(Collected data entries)

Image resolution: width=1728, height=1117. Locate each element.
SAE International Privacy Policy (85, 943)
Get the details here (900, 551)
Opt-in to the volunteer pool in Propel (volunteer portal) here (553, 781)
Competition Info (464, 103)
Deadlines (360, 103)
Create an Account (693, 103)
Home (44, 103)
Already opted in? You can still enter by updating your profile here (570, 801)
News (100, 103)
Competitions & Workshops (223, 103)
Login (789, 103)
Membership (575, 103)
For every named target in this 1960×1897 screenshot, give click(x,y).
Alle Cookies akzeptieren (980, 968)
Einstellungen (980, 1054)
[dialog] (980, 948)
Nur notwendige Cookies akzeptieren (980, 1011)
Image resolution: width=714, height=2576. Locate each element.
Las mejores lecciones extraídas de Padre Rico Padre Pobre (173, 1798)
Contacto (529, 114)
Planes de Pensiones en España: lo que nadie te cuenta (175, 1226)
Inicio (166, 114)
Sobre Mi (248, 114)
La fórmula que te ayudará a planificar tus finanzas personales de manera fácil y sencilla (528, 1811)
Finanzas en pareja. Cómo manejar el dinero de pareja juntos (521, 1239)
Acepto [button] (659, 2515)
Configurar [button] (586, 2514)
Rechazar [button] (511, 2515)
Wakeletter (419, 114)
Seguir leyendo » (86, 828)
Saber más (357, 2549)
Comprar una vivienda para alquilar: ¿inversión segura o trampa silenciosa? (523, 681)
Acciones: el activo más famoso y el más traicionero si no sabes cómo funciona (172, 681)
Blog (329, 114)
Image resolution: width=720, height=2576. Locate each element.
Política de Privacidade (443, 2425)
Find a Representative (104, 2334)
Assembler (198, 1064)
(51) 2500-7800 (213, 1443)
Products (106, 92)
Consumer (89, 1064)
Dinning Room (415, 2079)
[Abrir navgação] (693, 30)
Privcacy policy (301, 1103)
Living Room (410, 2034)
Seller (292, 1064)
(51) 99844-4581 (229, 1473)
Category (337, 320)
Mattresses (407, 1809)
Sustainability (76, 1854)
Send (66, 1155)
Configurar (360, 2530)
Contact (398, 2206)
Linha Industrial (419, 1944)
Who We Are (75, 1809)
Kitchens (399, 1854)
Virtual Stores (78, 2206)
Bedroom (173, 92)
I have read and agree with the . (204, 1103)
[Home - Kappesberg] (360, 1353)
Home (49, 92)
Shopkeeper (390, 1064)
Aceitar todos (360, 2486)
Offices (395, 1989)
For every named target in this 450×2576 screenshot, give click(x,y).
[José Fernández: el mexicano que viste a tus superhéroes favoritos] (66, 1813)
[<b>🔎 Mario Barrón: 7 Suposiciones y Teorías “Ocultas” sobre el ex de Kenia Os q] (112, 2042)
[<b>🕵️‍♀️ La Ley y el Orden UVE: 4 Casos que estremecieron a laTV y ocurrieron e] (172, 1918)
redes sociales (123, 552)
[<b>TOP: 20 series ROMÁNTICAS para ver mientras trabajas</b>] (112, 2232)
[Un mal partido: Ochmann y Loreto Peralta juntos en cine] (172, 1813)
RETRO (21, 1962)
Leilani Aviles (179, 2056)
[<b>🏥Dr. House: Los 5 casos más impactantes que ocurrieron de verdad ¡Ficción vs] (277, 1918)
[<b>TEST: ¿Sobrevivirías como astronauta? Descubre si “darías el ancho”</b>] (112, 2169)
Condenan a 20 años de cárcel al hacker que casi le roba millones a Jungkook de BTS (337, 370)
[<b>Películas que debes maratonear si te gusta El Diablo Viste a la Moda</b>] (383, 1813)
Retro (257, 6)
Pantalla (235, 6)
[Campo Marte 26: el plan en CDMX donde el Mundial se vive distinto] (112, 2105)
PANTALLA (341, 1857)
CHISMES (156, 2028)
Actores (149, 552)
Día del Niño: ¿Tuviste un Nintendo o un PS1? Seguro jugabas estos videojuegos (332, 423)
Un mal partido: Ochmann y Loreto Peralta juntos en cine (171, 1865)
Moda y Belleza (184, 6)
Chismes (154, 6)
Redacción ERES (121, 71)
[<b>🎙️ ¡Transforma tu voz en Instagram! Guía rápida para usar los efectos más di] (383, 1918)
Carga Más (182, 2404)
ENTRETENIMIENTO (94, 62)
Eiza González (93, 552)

TASK PROMPT:
For this exercise, repeat exactly the lines of the data above from the one with "Membership (575, 103)" down to the one with "[José Fernández: el", both end lines included.

SOLUTION TO THE PROBLEM:
Membership (575, 103)
For every named target in this 1960×1897 screenshot, give click(x,y).
Alle Cookies akzeptieren (980, 968)
Einstellungen (980, 1054)
[dialog] (980, 948)
Nur notwendige Cookies akzeptieren (980, 1011)
Image resolution: width=714, height=2576. Locate each element.
Las mejores lecciones extraídas de Padre Rico Padre Pobre (173, 1798)
Contacto (529, 114)
Planes de Pensiones en España: lo que nadie te cuenta (175, 1226)
Inicio (166, 114)
Sobre Mi (248, 114)
La fórmula que te ayudará a planificar tus finanzas personales de manera fácil y sencilla (528, 1811)
Finanzas en pareja. Cómo manejar el dinero de pareja juntos (521, 1239)
Acepto [button] (659, 2515)
Configurar [button] (586, 2514)
Rechazar [button] (511, 2515)
Wakeletter (419, 114)
Seguir leyendo » (86, 828)
Saber más (357, 2549)
Comprar una vivienda para alquilar: ¿inversión segura o trampa silenciosa? (523, 681)
Acciones: el activo más famoso y el más traicionero si no sabes cómo funciona (172, 681)
Blog (329, 114)
Image resolution: width=720, height=2576. Locate each element.
Política de Privacidade (443, 2425)
Find a Representative (104, 2334)
Assembler (198, 1064)
(51) 2500-7800 (213, 1443)
Products (106, 92)
Consumer (89, 1064)
Dinning Room (415, 2079)
[Abrir navgação] (693, 30)
Privcacy policy (301, 1103)
Living Room (410, 2034)
Seller (292, 1064)
(51) 99844-4581 (229, 1473)
Category (337, 320)
Mattresses (407, 1809)
Sustainability (76, 1854)
Send (66, 1155)
Configurar (360, 2530)
Contact (398, 2206)
Linha Industrial (419, 1944)
Who We Are (75, 1809)
Kitchens (399, 1854)
Virtual Stores (78, 2206)
Bedroom (173, 92)
I have read and agree with the . (204, 1103)
[Home - Kappesberg] (360, 1353)
Home (49, 92)
Shopkeeper (390, 1064)
Aceitar todos (360, 2486)
Offices (395, 1989)
For every named target in this 450×2576 screenshot, give click(x,y).
[José Fernández: el mexicano que viste a tus superhéroes favoritos] (66, 1813)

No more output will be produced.